Quantifying Acoustophoretic Separation of Microparticle Populations by Mean-and-Covariance Dynamics for Gaussians in Mixture Models

Abstract

A method for the quantification of acoustophoretic separation and dispersion for microparticle populations featuring continuously distributed physical parameters is presented. The derivation of the method starts by (i)~considering the equation of motion for a particle ensemble in the coordinate+parameter space, (ii)~performing moment analysis on the transport equation for the probability density function (PDF), and (iii)~expanding up to the first-order the drift (and the diffusion coefficient) around the mean of the PDF. Following these steps, a system of ordinary differential equations for the evolution of the mean and the covariance in the coordinate+parameter space is derived.
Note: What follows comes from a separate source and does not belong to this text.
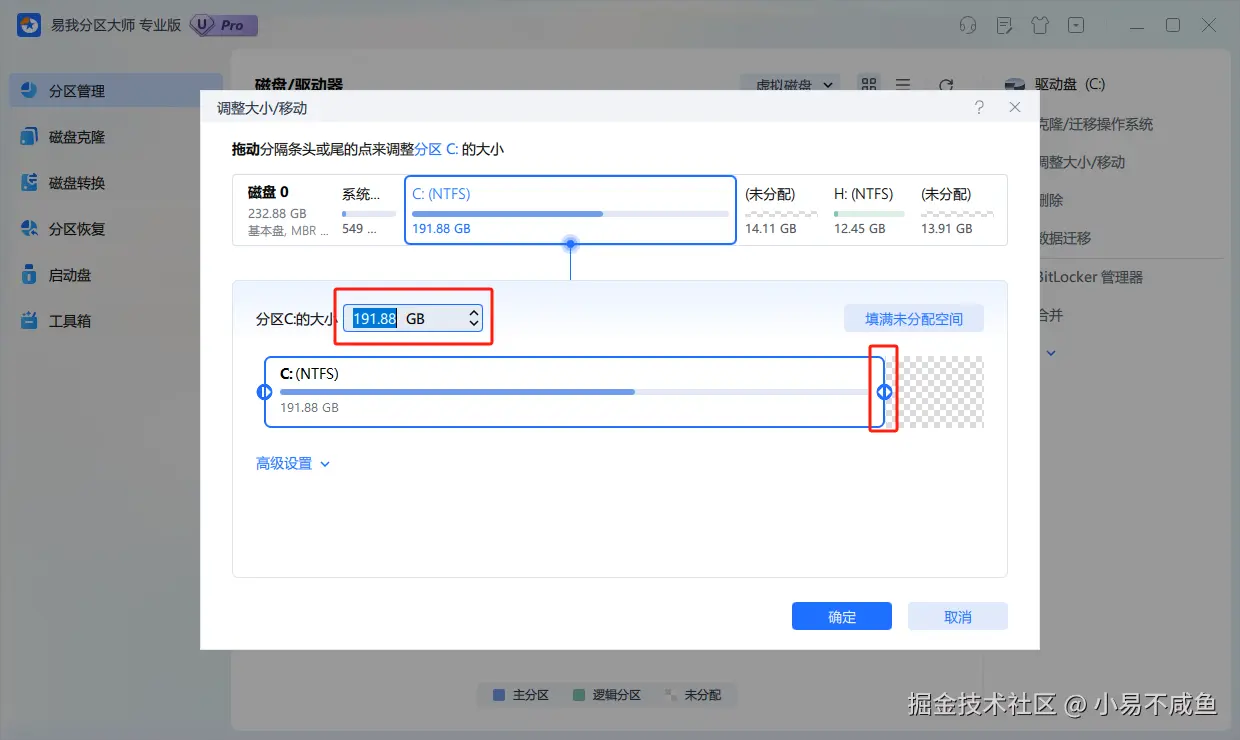Open the customer support headset icon
This screenshot has height=740, width=1240.
967,25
These differential equations enable for the approximation of the acoustophoretic separation dynamics of particle ensembles by using a gaussian mixture for which the mean and the covariance of each gaussian evolve according to the mean-and-covariance dynamics. The approximation property of this method is shown by comparison with direct numerical simulations of particle ensembles in the cases of prototypical models of acoustophoretic and free-flow acoustophoretic separations for which the particle populations are distributed according to the radius. Furthermore, the indicators for quantifying free-flow acoustophoretic separation performance are introduced, and a method for the inference of particle-histogram parameters is illustrated.